The African Development Bank and Entreprenarium trains 200 Kenyan women entrepreneurs on business development and financial management
A THIRD round of two-week masterclasses on entrepreneurship, business development and financial management for women entrepreneurs organized by the African Development Bank in partnership with Entreprenarium, held began in Kenya, under the Bank’s flagship Affirmative Finance Action for Women in Africa, AFAWA programme.
Two hundred Kenyan women entrepreneurs, who pre-qualified through an online process, were selected to attend the masterclasses. Entreprenarium specializes in providing business support and access to finance for women and young entrepreneurs across Africa.
The training is part of the Bank’s drive to support over 1,000 women entrepreneurs in Cote d’Ivoire, Gabon, Kenya, South Africa and Tunisia. In West and Central Africa, training sessions in Abidjan, Cote d’Ivoire and Libreville, Gabon were held in December 2018, and applications for financing are currently under review to support the most promising projects.”
“This initiative is critical in that it will strengthen women’s entrepreneurship in Africa by unlocking networking, coaching and mentoring opportunities for women-owned or -led small and medium-sized enterprises,” said Gabriel Negatu, the African Development Bank’s director general for the East Africa region.
The bank’s country gender note for Kenya, produced in 2017, highlights that Kenya has the highest rate of female participation in enterprise ownership in East Africa, at 48.7 percent. Women own almost half of the 1.3 million micro-small-and medium-size enterprises, MSMEs, in Kenya, with 85 percent of female-owned MSME’s in the informal sector, according to the Kenya National Bureau of Statistics. In the agricultural sector, women constitute a major force, managing more than 40 percent of all smallholder farms in the country.
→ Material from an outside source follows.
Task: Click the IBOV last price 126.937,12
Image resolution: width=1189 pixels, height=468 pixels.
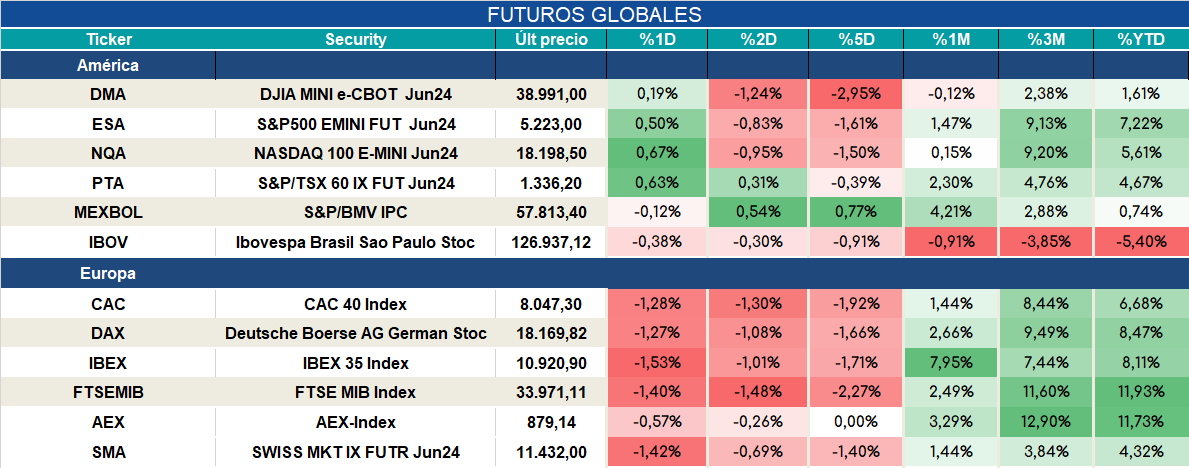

Yet, women entrepreneurs still face major constraints limiting their access to finance, including lack of access to resources and some socio-cultural norms. The main source of capital for businesses remain family or own funds, the statistics Bureau report said.
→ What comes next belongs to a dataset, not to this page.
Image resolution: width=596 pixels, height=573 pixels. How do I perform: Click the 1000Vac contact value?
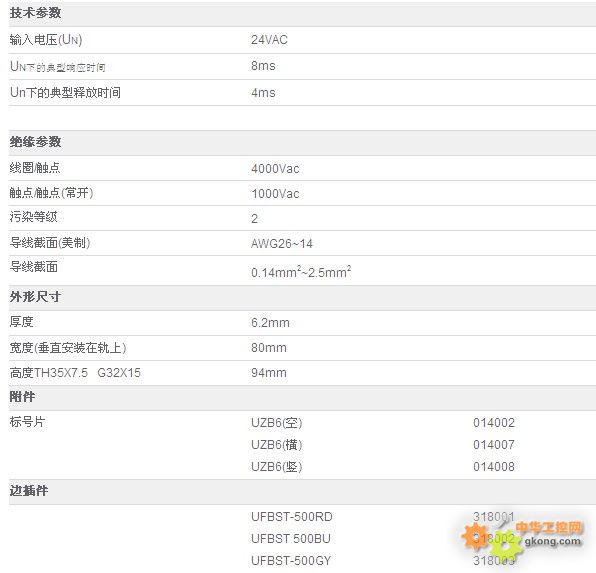point(275,194)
“Women entrepreneurs in Kenya represent an important part of the country’s business owners, yet most of them are doing it in an informal way. That is why we developed this program which contributes to building their financial autonomy in a sustainable way,” remarked Frédéric Ngirabacu, Entreprenarium’s Chief Operating Officer.
In addition to implementing its AFAWA program, the Bank’s support for women entrepreneurs includes initiatives such as recognizing the role women play in agriculture, and funding the “50 Million Women Speak” and Fashionomics networking platforms.
Affirmative Finance Action for Women in Africa, AFAWA, was launched at the African Development Bank’s Annual Meeting in May 2016 in Lusaka, Zambia. It is a pan-African initiative with an overarching objective of bridging the finance gap for women in Africa and unlocking their entrepreneurial capacity. AFAWA adopts a holistic approach through three pillars: strengthening access to financing for women-owned and women-led businesses, building the capacity of women entrepreneurs and financial institutions, as well as engaging with and supporting African governments to ensure legal, policy and regulatory reforms required to accelerate women’s entrepreneurship.
Entreprenarium is the first pan-African foundation that invests philanthropic capital in the training and financing of women and young entrepreneurs. Entreprenarium designs and carries out programmes with the objective of equipping entrepreneurs throughout Africa with the necessary skills, knowledge and resources to succeed in the creation and development of their small and medium-sized enterprises.
Since 2014, over 2,000 entrepreneurs have been trained and US$2.1 million initial capital invested in technical assistance and funding of 52 projects. Special attention is paid to women entrepreneurs through dedicated programmes.